— DOCUMENT EXTRACT —
:::

Good point about the description and clarity.
I don't think however that a "cross" shape is required. Flexing (..or moving "to and fro"), should be exceedingly minimal because there will be virtually no force placed on the long dimension of the dowel/rod/brace and of course because the dowel/rod/brace shouldn't be particularly flexible.
Hi CrazyHub, the measurement was nearfield (mic about 3mm from the cone) so I doubt it had anything to do with new resonances. The resonant freq of the cabinets is probably in the low Khz already without the brace.
These woofers have a large vent in the magnet which is probably around 20-30mm in diameter, and a 3" voice coil, with the brace directly behind this vent (perhaps only a few cm away) and roughly the same size as the diameter of the vent then I would think that it could provide a reflective surface big enough to show the anomaly. Have a look at this post for an example of how nasty the FR is without damping and how smooth it is with damping.
Tony.
Bracing and internal reflections are two different things.
One is stopping the cabinet walls from resonating and projecting sound out into the room.
The other is absorption of the sound energy. It looks like this design is a sealed design. So, you want maximum absorption of the rear wave so that it does not return and affect the driver cone. If the wave returns and strikes the driver's cone it will easily pass through the cone and also cause the cone to sympathetically vibrate. Extra stuffing on the back wall facing the driver is a good idea.
Stuffing is a great way to convert the internal sound wave to heat. Bracing reduces the cabinet walls from sympathetically resonating.
The cross braces will be strong with respect to reducing antinodes on the panels. However, they are still prone to resonating themselves (like a string) and causing the walls they are attached to vibrate. I would think that making shelves that attach to all three walls with large cutouts for air passage would be more effective than simple side to side braces.
The shelves not only stiffen the panel, but effectively divide the panel into two or more panels so as to drive panel resonances higher in frequency. Shelves should be placed so as to asymmetrically divide the wall panels.

:::

— DATA SEGMENT —
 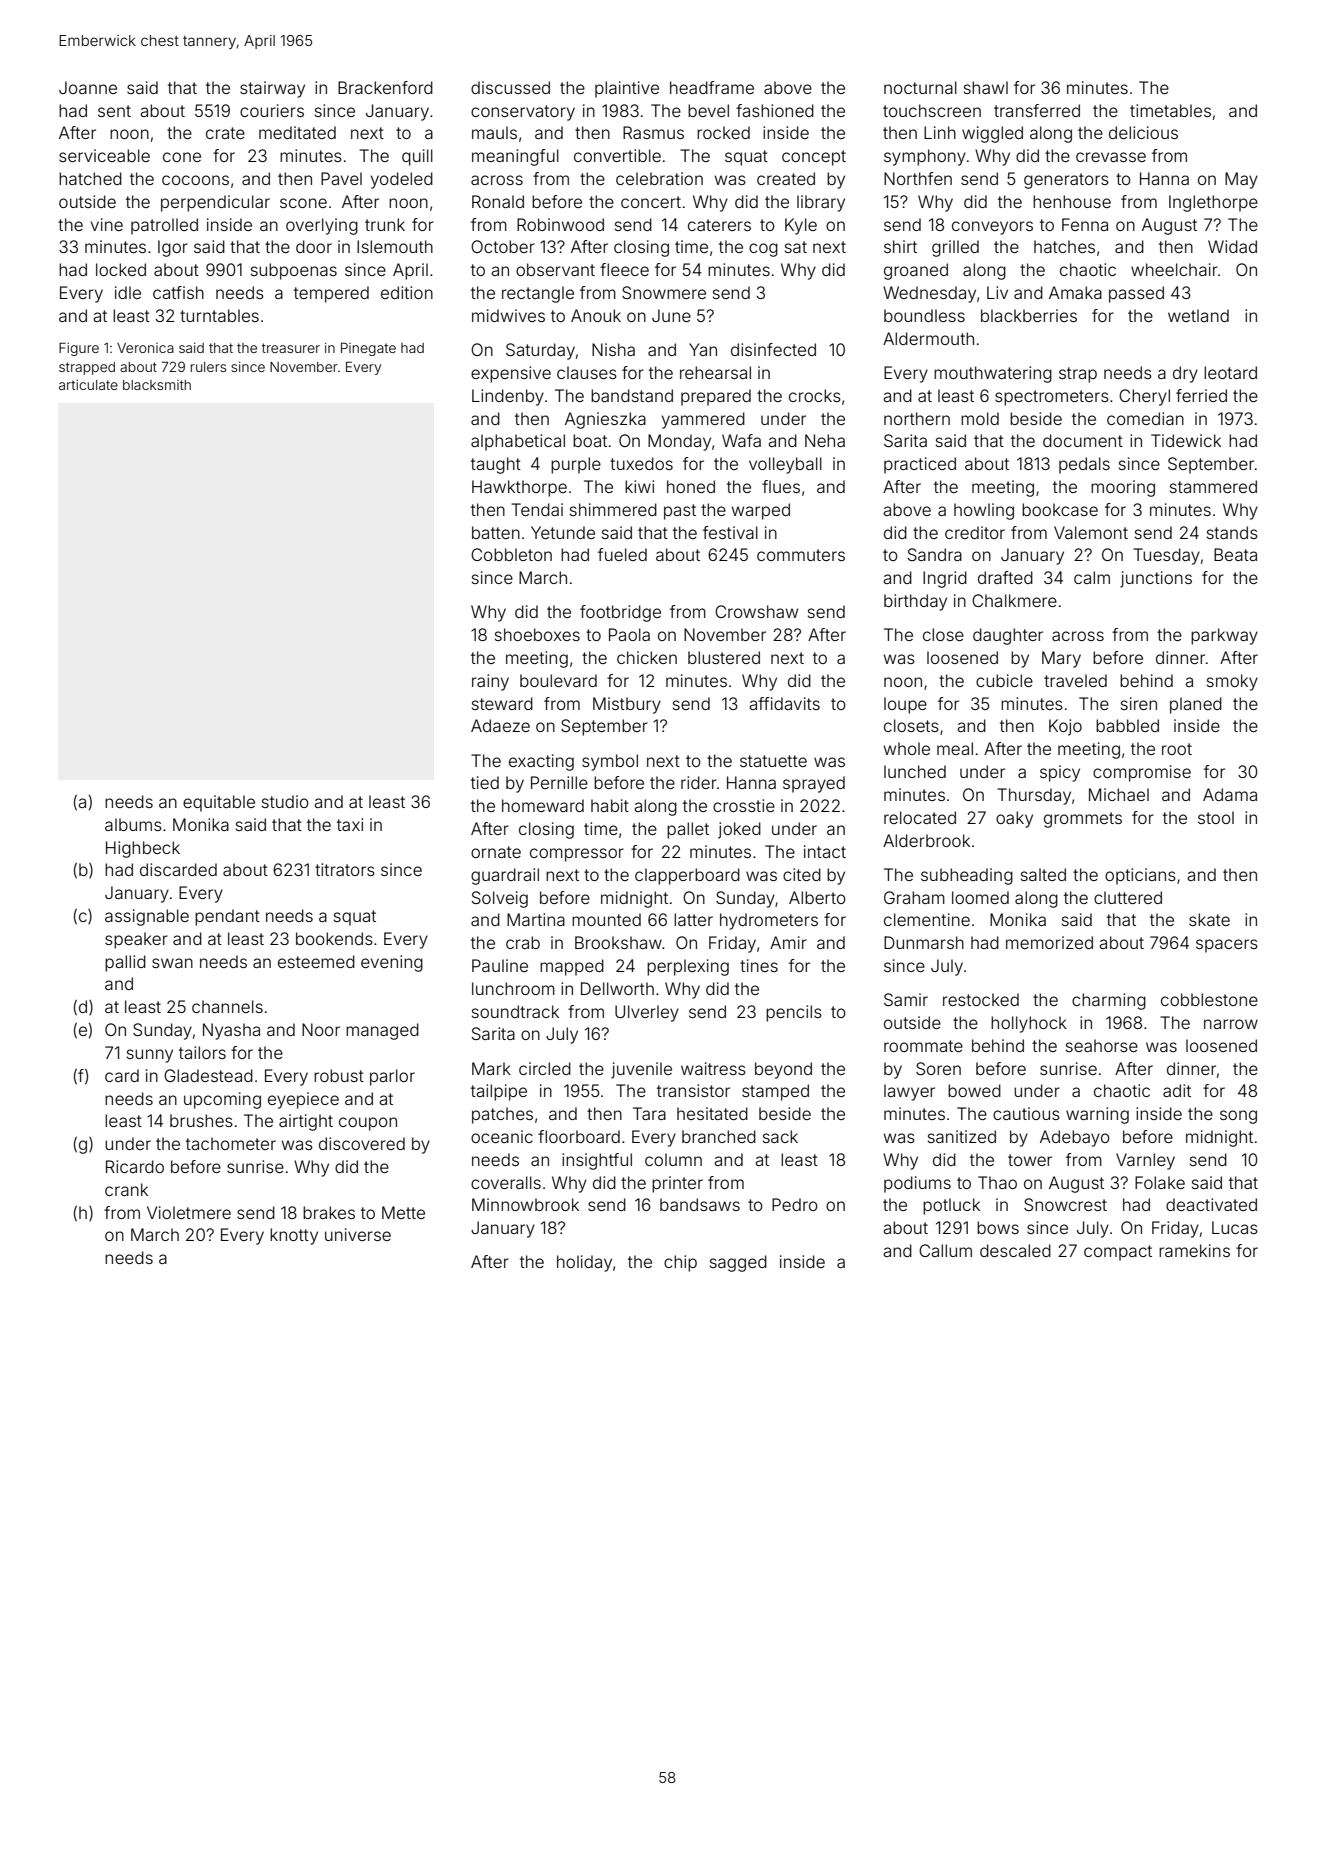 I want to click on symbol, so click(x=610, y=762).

:::

— REQUIRED WORK —
1. Render this sentence from the cabinet bracing thread into Spanish: "Stuffing is a great way to convert the internal sound wave to heat."
2. Reproduce the cabinet bracing thread from "Hi CrazyHub, the" up to and including "two different things.".

— TASK SOLUTIONS —
1. El relleno es una excelente manera de convertir la onda sonora interna en calor.

2.
Hi CrazyHub, the measurement was nearfield (mic about 3mm from the cone) so I doubt it had anything to do with new resonances. The resonant freq of the cabinets is probably in the low Khz already without the brace.
These woofers have a large vent in the magnet which is probably around 20-30mm in diameter, and a 3" voice coil, with the brace directly behind this vent (perhaps only a few cm away) and roughly the same size as the diameter of the vent then I would think that it could provide a reflective surface big enough to show the anomaly. Have a look at this post for an example of how nasty the FR is without damping and how smooth it is with damping.
Tony.
Bracing and internal reflections are two different things.